# [Your instructions]
Copy the lines of data below verbatim, from the line containing "Open list view controls gear dropdown" through the line containing "click(714, 392)", and nothing else.

# [Raw data]
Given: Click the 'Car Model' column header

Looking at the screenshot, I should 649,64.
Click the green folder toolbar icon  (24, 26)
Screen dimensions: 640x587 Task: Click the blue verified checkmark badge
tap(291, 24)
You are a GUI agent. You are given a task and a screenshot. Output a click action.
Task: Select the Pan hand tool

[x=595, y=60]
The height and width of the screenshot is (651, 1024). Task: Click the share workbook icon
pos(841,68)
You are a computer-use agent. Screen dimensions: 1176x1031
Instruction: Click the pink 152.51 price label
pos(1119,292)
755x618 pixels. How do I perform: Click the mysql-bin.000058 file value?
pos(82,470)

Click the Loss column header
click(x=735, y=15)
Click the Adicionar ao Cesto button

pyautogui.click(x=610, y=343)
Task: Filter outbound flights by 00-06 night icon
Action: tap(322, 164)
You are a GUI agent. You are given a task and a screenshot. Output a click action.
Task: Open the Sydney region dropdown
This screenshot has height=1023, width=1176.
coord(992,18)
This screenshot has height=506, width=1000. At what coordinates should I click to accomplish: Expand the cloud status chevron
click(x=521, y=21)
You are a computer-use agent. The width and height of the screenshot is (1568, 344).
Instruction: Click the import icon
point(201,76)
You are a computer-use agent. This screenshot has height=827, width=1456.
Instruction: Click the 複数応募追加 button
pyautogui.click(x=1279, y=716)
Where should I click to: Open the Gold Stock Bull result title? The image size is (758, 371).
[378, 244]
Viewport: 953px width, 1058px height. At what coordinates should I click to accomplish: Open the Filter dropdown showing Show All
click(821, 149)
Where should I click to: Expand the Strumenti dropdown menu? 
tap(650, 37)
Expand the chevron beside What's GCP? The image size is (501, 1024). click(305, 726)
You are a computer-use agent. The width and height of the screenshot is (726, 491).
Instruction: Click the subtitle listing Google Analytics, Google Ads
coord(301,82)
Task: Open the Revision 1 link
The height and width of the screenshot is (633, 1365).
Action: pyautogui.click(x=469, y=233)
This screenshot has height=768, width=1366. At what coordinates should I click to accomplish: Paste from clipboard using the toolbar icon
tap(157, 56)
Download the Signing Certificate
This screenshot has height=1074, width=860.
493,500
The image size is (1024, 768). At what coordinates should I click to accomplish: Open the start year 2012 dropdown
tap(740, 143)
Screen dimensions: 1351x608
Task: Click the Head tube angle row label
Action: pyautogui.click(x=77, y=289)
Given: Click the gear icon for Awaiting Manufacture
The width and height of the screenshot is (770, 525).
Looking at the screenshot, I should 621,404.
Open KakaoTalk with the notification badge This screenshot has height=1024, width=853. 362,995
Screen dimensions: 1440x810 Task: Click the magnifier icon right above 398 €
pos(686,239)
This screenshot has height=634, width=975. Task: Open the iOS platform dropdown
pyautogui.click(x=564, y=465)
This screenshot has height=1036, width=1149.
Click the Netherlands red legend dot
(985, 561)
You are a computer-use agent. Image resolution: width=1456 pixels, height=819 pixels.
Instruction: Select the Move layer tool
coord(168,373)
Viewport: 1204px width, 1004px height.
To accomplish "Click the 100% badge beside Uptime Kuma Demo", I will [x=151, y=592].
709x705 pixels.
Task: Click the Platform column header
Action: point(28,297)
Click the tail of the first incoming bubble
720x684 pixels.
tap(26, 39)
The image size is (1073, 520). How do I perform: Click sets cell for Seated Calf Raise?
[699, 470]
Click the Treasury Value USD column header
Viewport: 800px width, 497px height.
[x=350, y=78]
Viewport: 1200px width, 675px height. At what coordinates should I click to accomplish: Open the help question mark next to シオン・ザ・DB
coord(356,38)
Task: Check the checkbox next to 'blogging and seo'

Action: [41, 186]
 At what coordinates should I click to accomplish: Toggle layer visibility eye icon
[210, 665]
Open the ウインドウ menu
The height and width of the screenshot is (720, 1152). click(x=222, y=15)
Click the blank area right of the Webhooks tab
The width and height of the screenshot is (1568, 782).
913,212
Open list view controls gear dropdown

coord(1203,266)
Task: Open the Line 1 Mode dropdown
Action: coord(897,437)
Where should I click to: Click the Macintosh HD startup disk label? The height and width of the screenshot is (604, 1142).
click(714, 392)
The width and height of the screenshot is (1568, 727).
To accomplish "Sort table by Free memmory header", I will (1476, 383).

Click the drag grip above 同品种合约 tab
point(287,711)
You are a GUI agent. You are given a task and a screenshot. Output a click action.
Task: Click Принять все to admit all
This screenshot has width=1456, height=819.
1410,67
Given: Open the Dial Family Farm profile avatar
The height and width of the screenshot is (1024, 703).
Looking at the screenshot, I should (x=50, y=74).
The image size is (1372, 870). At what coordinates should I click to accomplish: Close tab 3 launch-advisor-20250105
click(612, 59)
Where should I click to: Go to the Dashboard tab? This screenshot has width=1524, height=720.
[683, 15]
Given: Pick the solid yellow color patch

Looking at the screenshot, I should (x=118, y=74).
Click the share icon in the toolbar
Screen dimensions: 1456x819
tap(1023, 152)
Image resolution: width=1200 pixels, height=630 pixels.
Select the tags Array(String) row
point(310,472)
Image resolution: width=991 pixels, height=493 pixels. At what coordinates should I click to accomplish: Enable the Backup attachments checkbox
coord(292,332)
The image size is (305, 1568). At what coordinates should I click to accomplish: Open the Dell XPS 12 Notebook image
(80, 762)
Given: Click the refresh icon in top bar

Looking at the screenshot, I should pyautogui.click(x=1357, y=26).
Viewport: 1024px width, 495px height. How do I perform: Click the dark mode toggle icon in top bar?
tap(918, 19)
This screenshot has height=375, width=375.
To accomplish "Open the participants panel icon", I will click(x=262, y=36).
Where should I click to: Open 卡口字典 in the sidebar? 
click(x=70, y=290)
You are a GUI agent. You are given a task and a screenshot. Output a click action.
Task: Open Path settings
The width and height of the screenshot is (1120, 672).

# [Solution to this problem]
Open list view controls gear dropdown

coord(1203,266)
Task: Open the Line 1 Mode dropdown
Action: coord(897,437)
Where should I click to: Click the Macintosh HD startup disk label? The height and width of the screenshot is (604, 1142).
click(714, 392)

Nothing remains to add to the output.